Role	Profile	Extension	What It Stores
0x01	ModelShard	`.mosh`	Model weights keyed by layer name
0x02	SampleShard	`.smpl`	Training samples keyed by sample ID
0x03	GemmShard	`.gemm`	Pre-packed BLIS matrix panels for distributed GEMM
0x04	Manifest	`.manifest`	Multi-file coordination — chunked episodes, split models
0x05	WShard	`.wshard`	World model episodes — signal/omen/residual traces
0x06	GraphShard	`.gshard`	GNN datasets — node/edge tables, features, splits
0x07	TraceShard	`.tshard`	Model introspection — MoE routing, attention patterns
0x08	ColumnShard	`.cshard`	Columnar tabular data with row group stats

Languages

Five independent, idiomatic implementations. All produce byte-identical output verified by golden file tests.

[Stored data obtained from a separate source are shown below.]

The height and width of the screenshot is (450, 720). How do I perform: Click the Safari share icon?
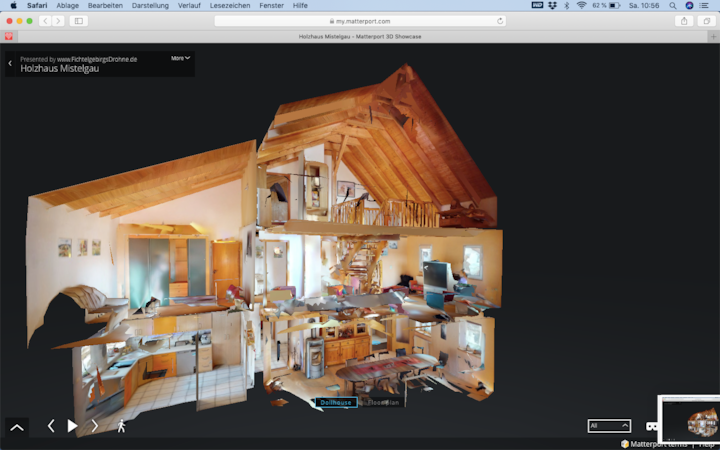684,20
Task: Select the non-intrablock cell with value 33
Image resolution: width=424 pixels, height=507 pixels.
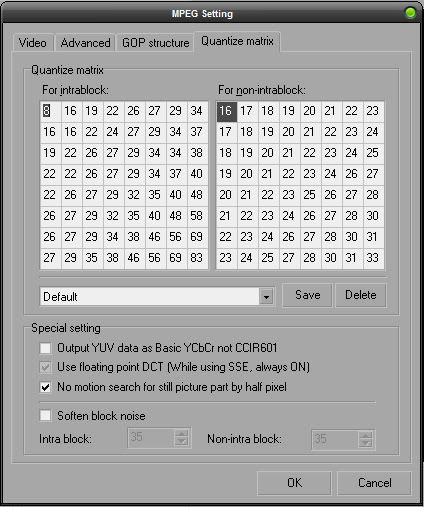Action: tap(373, 258)
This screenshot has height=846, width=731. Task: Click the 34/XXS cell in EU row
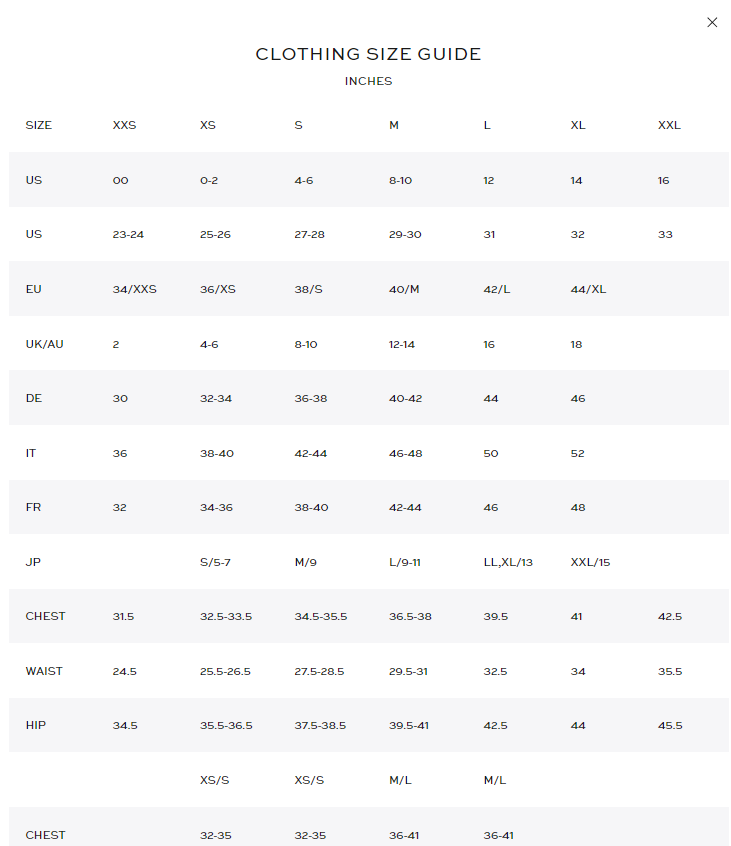coord(135,290)
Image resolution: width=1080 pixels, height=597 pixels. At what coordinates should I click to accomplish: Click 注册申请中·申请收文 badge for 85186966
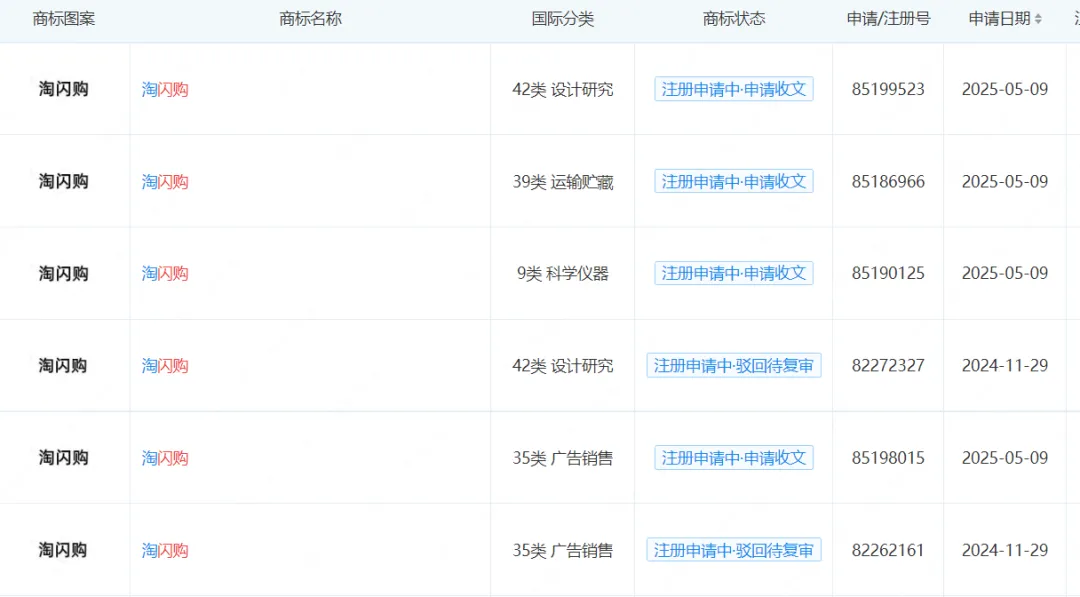click(x=733, y=181)
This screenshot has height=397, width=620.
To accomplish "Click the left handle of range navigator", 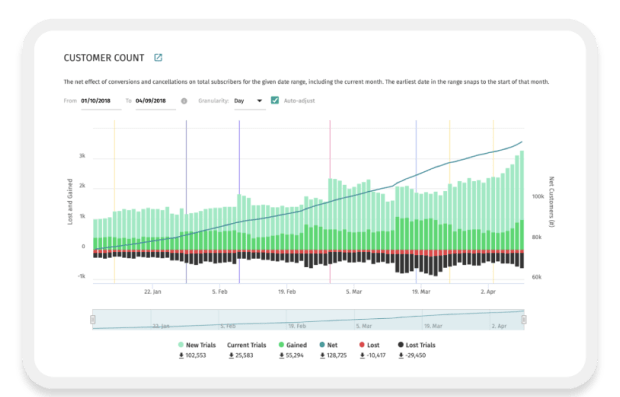I will 93,319.
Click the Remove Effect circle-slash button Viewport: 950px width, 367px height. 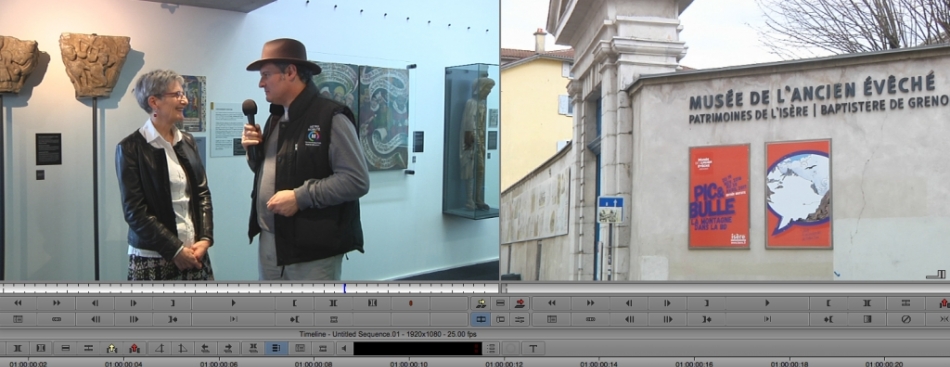906,319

Language	Location	LOC	Status
Go	`go/`	~1,575	Production
Rust	`rs/`	~1,949	Production
Python	`py/`	~1,096	Production
C	`c/`	~1,832	Production
TypeScript	`ts/`	~1,455	Production

Total: 840+ tests across all five languages.

Install

# Go
import "github.com/Neumenon/shard/go/shard"

# Rust
[dependencies]
shard = { git = "https://github.com/Neumenon/shard.git", path = "rs" }

# Python
cd py && pip install -e .

# TypeScript
cd ts && npm install

# C
cd c && make

Quick Start (Go)

import "github.com/Neumenon/shard/go/shard"

// Write
w, _ := shard.NewShardV2StreamWriter("model.mosh", shard.ShardV2Options{
    Role:        shard.RoleModelShard,
    Alignment:   64,
    Compression: shard.CompressionZstd,
    MaxEntries:  1000,
})
w.WriteEntry("layer.0.weight", weightBytes, shard.ContentTypeRaw)
w.Finalize()

// Read
r, _ := shard.OpenShardV2("model.mosh")
data, _ := r.ReadEntry("layer.0.weight")

Quick Start (Python)

from shard_v2 import ShardV2Writer, ShardV2Reader

# Write
with ShardV2Writer("model.mosh", role=0x01, alignment=64) as w:
    w.write_entry("layer.0.weight", weight_bytes, compression="zstd")

# Read
reader = ShardV2Reader("model.mosh")
data = reader.read_entry("layer.0.weight")

Key Properties

O(1) name lookup. xxHash64 of the entry name maps directly to a 48-byte index entry. Finding one tensor in a 400-entry model file costs one hash + one 48-byte read.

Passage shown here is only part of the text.